XALEN is built on open standards. Your data, your code, your choice of provider. No lock-in, no proprietary formats, no exit fees.

Open Standards

Aspect	Details
Response format	All API responses use standard JSON. No proprietary serialization or binary formats.
OpenAI compatibility	Drop-in compatible with any OpenAI-compatible provider. Migrate to or from XALEN by changing the base URL and API key.
Query language	Standard REST API. No proprietary query language or DSL to learn.
SDKs	Open-source Python and JavaScript SDKs. Portable, no vendor-specific runtime dependencies.

Data Export

GET /v1/account/export

Export all account data as a single JSON archive.

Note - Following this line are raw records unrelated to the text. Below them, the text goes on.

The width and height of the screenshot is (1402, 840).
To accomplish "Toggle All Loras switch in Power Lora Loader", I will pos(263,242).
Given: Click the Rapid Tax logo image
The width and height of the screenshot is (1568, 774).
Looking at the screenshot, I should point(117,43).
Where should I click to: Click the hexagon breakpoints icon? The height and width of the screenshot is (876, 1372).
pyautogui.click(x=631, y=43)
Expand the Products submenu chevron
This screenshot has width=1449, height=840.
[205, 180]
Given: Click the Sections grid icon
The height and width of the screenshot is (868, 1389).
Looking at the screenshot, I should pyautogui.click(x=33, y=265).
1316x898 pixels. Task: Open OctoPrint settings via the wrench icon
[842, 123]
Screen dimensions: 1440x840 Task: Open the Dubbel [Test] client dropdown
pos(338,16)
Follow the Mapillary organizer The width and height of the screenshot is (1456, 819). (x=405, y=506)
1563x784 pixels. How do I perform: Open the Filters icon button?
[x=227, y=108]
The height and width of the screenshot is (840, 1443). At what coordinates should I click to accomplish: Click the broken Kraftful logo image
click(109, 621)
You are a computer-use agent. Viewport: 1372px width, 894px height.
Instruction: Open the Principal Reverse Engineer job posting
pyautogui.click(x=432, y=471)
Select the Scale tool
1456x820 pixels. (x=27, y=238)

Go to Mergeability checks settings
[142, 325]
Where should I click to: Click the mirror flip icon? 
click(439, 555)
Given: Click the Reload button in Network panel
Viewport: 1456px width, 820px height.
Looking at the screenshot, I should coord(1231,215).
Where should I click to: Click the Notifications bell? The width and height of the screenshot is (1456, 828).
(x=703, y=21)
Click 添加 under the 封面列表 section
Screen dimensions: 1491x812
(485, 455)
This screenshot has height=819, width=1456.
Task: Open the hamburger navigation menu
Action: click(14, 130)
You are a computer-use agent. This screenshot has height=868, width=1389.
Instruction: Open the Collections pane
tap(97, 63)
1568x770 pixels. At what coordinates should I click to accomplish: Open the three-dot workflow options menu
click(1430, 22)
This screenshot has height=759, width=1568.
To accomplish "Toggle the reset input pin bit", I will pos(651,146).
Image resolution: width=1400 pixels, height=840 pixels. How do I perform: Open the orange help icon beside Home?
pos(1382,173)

Includes usage history, billing records, API key metadata, and account settings.

JSON Response

{
  "account": { "email": "[email protected]", "plan": "growth", "created": "2026-01-15" },
  "usage": [ { "date": "2026-05-14", "requests": 1420, "tokens": 892300, "cost_cents": 178 } ],
  "billing": [ { "id": "pay_abc123", "amount": 5000, "date": "2026-05-01", "status": "completed" } ],
  "api_keys": [ { "id": "key_1", "prefix": "xln_live_a3f...", "created": "2026-01-15", "last_used": "2026-05-14" } ]
}

Code Ownership

Code generated through XALEN Studio is 100% customer-owned. Download your projects as a ZIP archive at any time. No licensing restrictions, no attribution requirements, no runtime dependency on XALEN infrastructure.

Regulatory Compliance

XALEN supports data portability rights under GDPR Article 20 and India's DPDPA. Submit export requests via the dashboard or email [email protected] for assisted exports.